Supreme Court Affirms Albuquerque Man’s Convictions In Fatal Shooting Of 8-Year-Old Girl

NMSC News:
SANTA FE The state Supreme Court Thursday upheld the convictions of an Albuquerque man in the shooting death of an 8-year-old girl during an altercation between two groups of men in 2013.
In a unanimous ruling, the state’s highest court concluded there was sufficient evidence to support David Candelaria’s convictions of first-degree depraved mind murder and aggravated assault. He was sentenced to life in prison plus nine years. Candelaria did not appeal his conviction of shooting at or from a motor vehicle.
The victim, Sunni Reza, was a passenger in a car with several men, including her father, who had left an Albuquerque community center. The driver encountered a group of men, including Candelaria, who were walking and with whom he had an earlier confrontation after not giving them a ride.
Candelaria admitted to firing two shoots in the air and two at the vehicle. One bullet struck and killed the girl.
Under New Mexico law, depraved mind murder is the killing of a person “by any act greatly dangerous to the lives of others, indicating a depraved mind regardless of human life.”
In Thursday’s ruling, the justices addressed the distinction between depraved mind murder and second-degree murder “in an effort to assist parties and lower courts in the future.”
The Court outlined the legal factors necessary to show whether a defendant acted with a depraved mind. Those include that the defendant’s action was “outrageously reckless,” showed an “intensified malice or evil intent” and that more than one person was endangered.
Second-degree murder, in contrast, requires that defendants know their actions “create a strong probability of death or great bodily harm” to another person.
Depraved mind murder is punishable by life in prison while second-degree murder carries a basic sentence of 15 years in prison.
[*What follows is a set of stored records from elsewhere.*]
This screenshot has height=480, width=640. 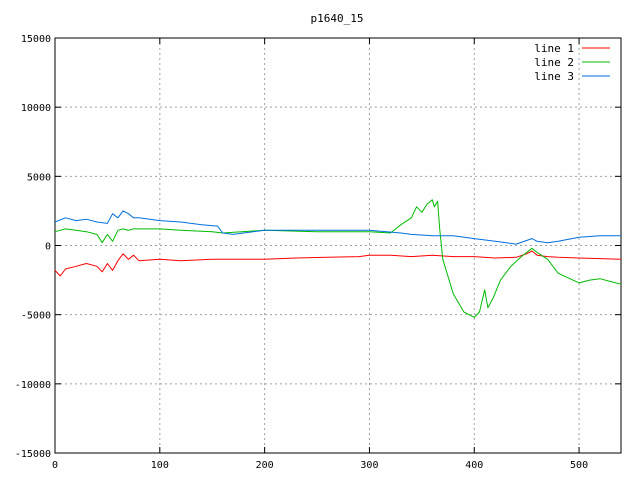 I want to click on chart-title: p1640_15, so click(x=338, y=18).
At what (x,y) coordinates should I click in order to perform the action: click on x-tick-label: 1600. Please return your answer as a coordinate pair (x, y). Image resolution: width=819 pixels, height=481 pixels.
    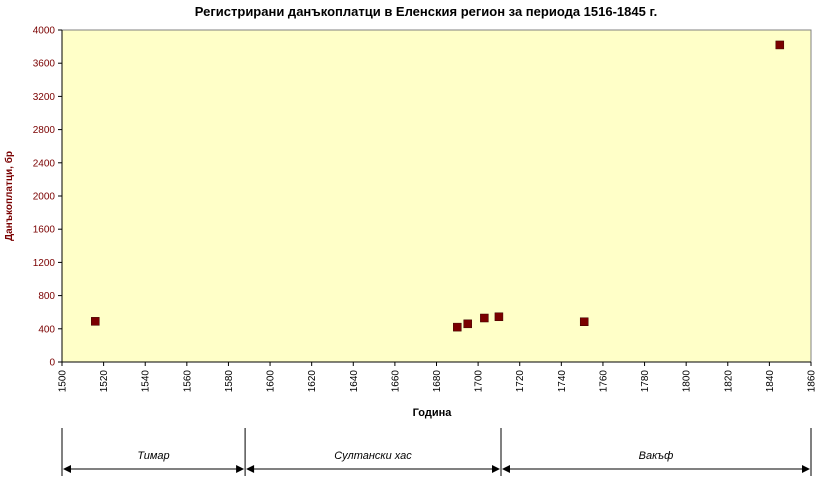
    Looking at the image, I should click on (272, 382).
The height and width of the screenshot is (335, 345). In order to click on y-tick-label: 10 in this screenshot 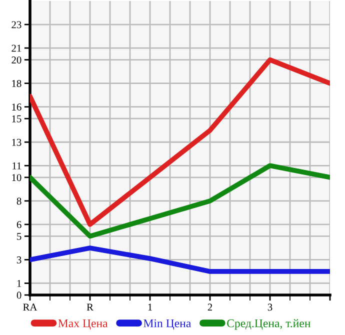, I will do `click(17, 178)`.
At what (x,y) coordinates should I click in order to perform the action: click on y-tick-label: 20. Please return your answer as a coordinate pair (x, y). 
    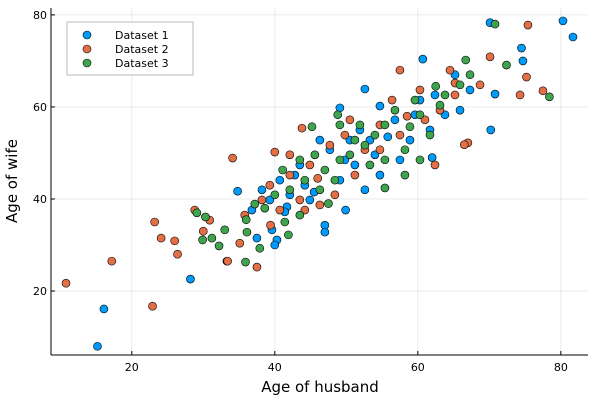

Among the issues raised in the appeal, Candelaria contended the trial court judge should have explained to the jury that defendants can legally respond to certain threats by standing their ground and using deadly force rather than safely retreating. The Court disagreed that a “stand-your-ground” jury instruction was necessary. Prosecutors had presented evidence that no shots were fired at Candelaria’s group and no person in the vehicle had a weapon, the Court noted.